The whole event came to a head when the other two boys fell/jumped in the fountain. We ended up with two naked three-year-olds running laps around the centre of the gardens, with one ripping off his Pull-Up and waving it around his head like a helicopter and wiggling his hips at the spectators in the Victorian greenhouse. At that moment, with two sleeping babies and one fully clothed, dry child, I said ‘So I’m gonna go.’ I swooped up my spawn and headed for the door, feeling smug about the fact that I had somehow come out ahead despite the inauspicious beginning and – oh yeah – that whole two babies thing. But I was exhausted, and we had been there barely 90 minutes.

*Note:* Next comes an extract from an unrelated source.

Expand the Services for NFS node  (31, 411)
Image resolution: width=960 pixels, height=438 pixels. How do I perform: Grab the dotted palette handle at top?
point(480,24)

At that point, I realised I needed to make some new friends. I had an incredible baby group the first time around (which is how I have a posse of pre-school parents to hang out with now), but I don’t actually feel the need to take three kids on superfluous excursions far away from home, even if I get to hang out with the women who were so critical to my maternal homeostasis last time.

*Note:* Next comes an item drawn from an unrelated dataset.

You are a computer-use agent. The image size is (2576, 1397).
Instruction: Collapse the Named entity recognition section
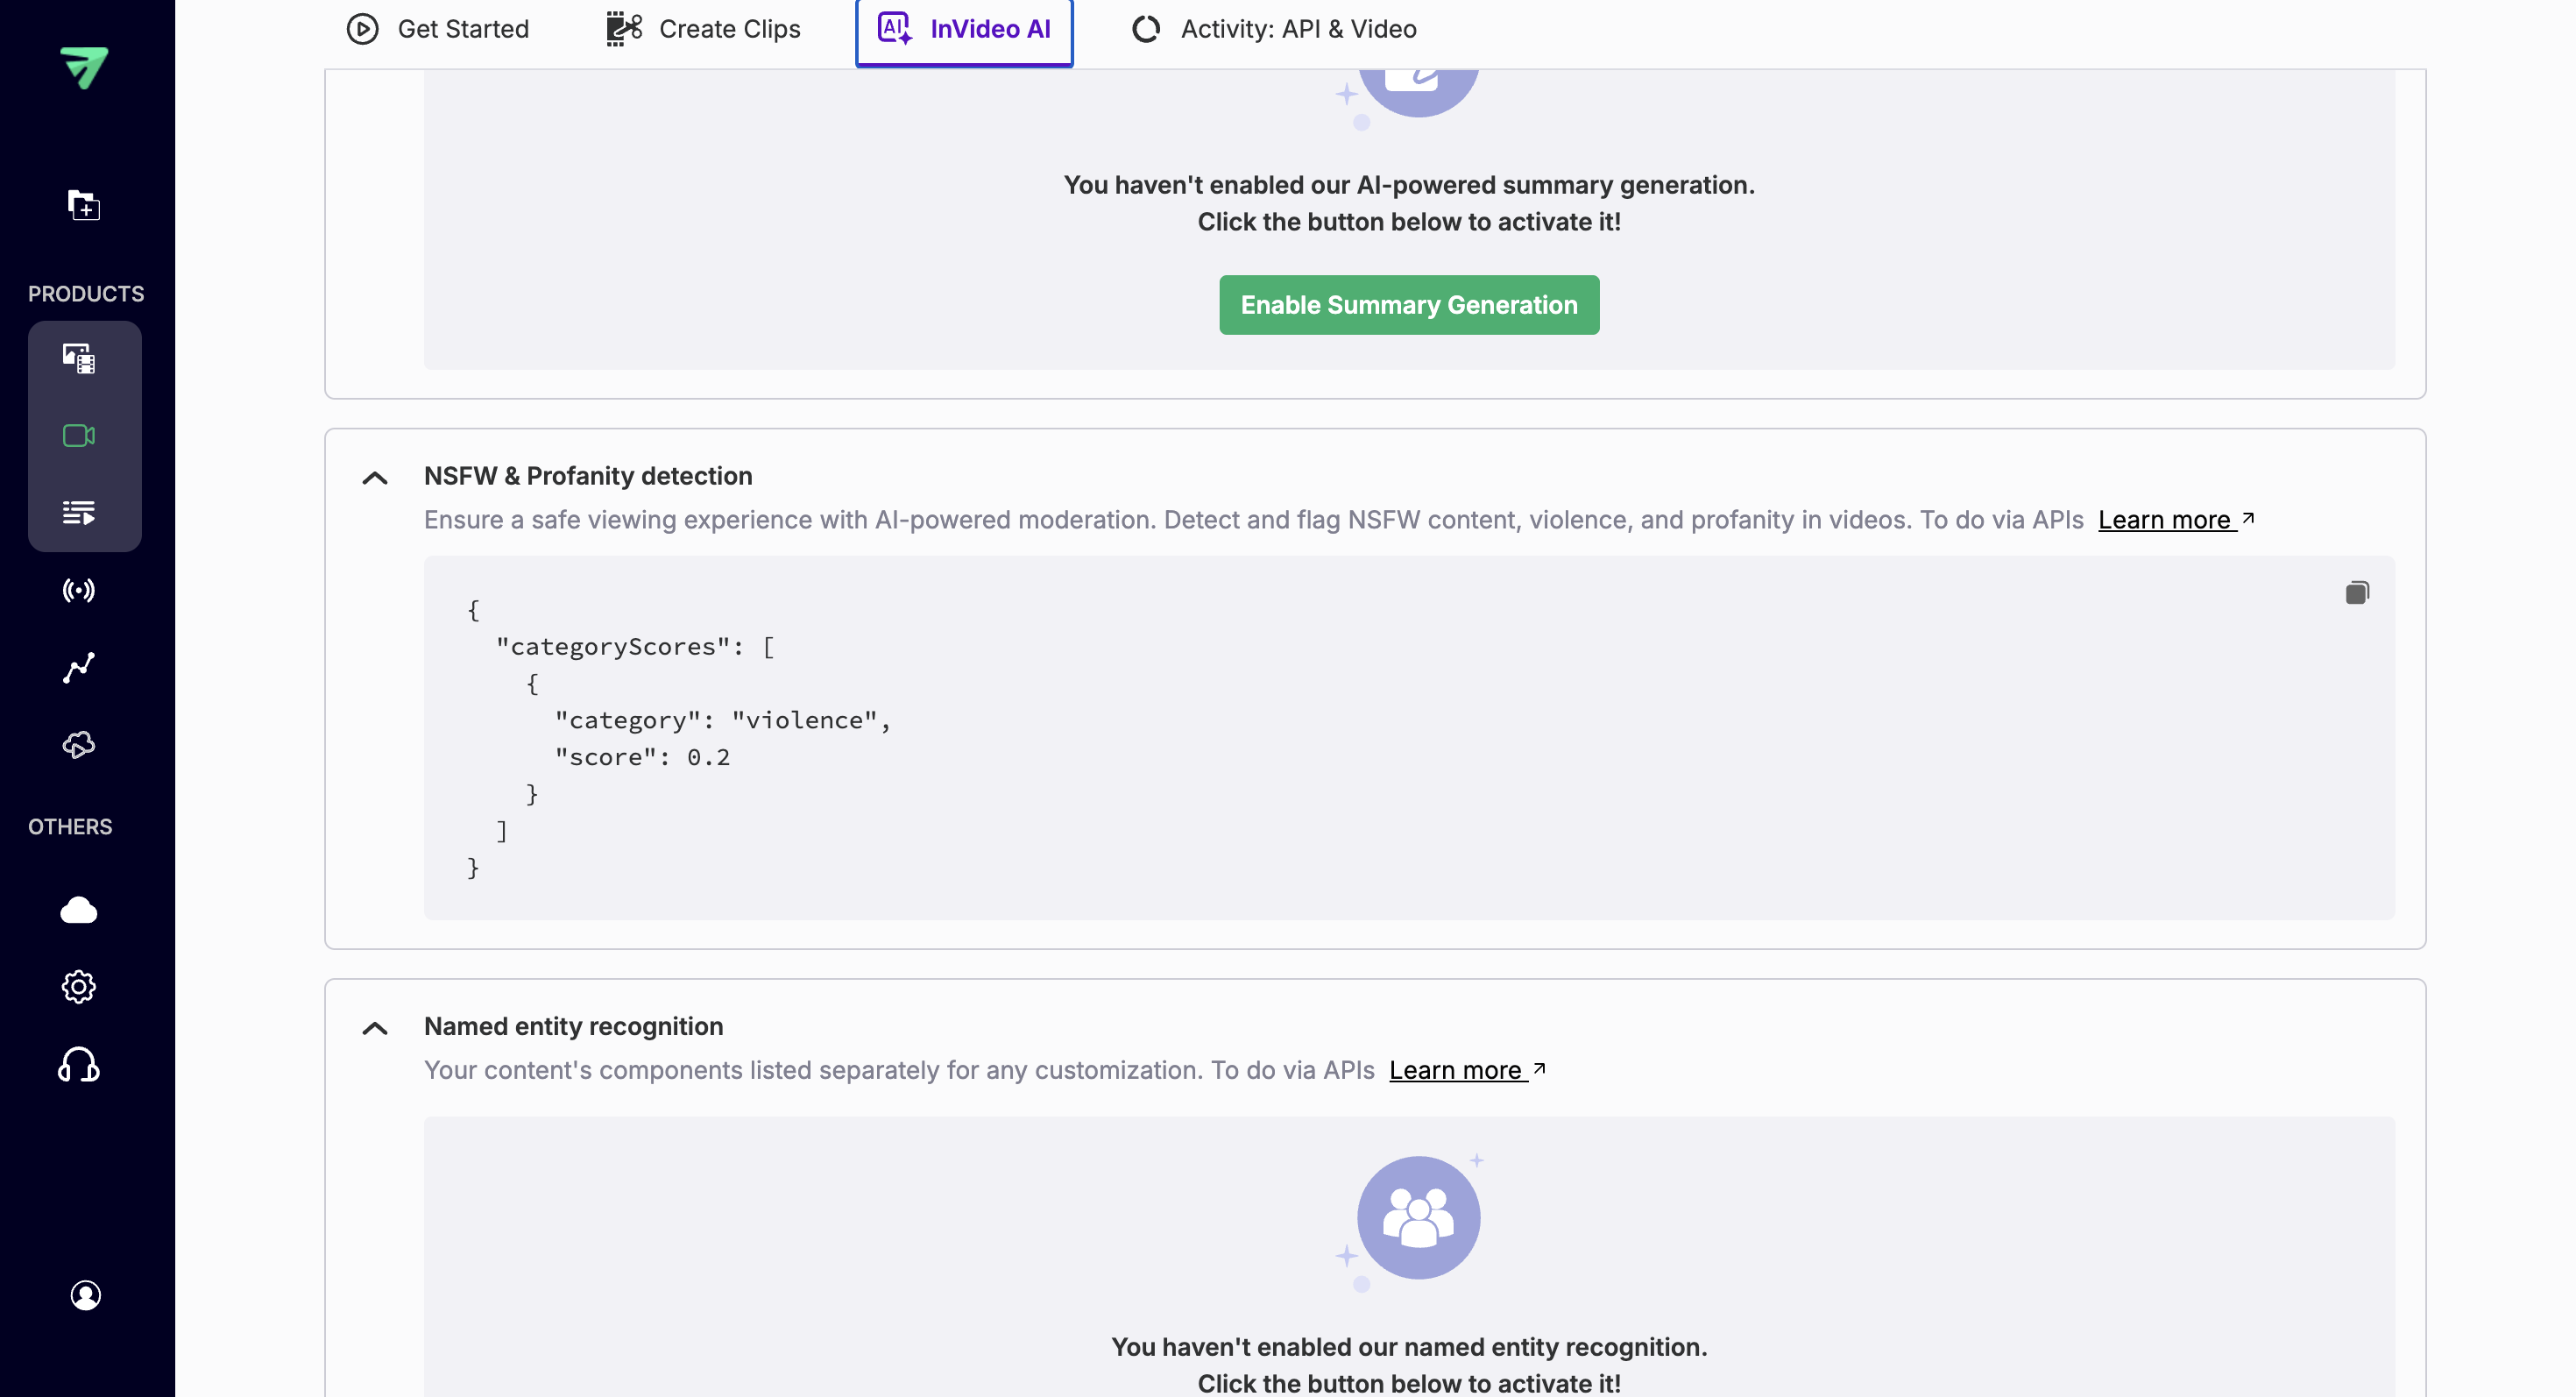[375, 1028]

Thankfully there are tools available to me that didn’t exist three years ago. I downloaded two apps, Mush and Peanut, intended to help new mums connect (either for adult or child friendship — the apps are pretty agnostic as to their purpose). I never used dating apps, but Mush has what I imagine is a pretty standard format for traditional sites. Women (its all women) enter their age, location, age, basic info on their children, and a small bio. They choose from a selection of really cringey hashtags about you as a human and you as a parent, and you’re matched up with other people who live near you, have kids your age or, presumably (based on your hashtags) share your values as a parent. It is mesmerising.
You can filter for people near you, people with kids your age, etc., and then you can add friends and chat (or group chat) within the app. I live in a very fertile neighbourhood, but after about an hour, I had exhausted the possibilities. I added about 8 women as friends and called it a night.
That was about two weeks ago. Since then, I have gone on two friend dates through Mush. One women is an American expat (like I am) and lives just down the street from me. Her son is about a week older than my daughters, and they were in the same room of the NICU at the same time (though he was a NICU tourist – only there for a day). Its not clear to me that we will be besties, but she seemed cool, and we have a follow-up outing planned for later this week. The other date was similar – I liked her; we might hang out again; it wasn’t a total love connection. In both cases, the women lived in my neighbourhood and are people on whome I could presumably, at some point down the line, have a more casual relationship with – someone who could watch the girls in an emergency, or who might be available for spur-of-the-moment coffee.
Peanut, unfortunately, was a total bust. It is like Tinder in that it involves swiping, but I got way less visceral pleasure from it than I expected. I’ve barely opened it since my first foray.
As a friend said, one of the hard parts about mum-friending is that its like an awkward, alcohol-free cocktail party – at which you’re trying to figure out who you’d want to drink with if you had the opportunity. Mush doesn’t make the initial conversations any less awkward but, when I’m meeting up with other parents of infants, we are both clear on what we’re looking for: we want a village. I don’t think anyone is looking for their new bestie, but they want to feel like they’re part of a community, and a village that originates online is still a village.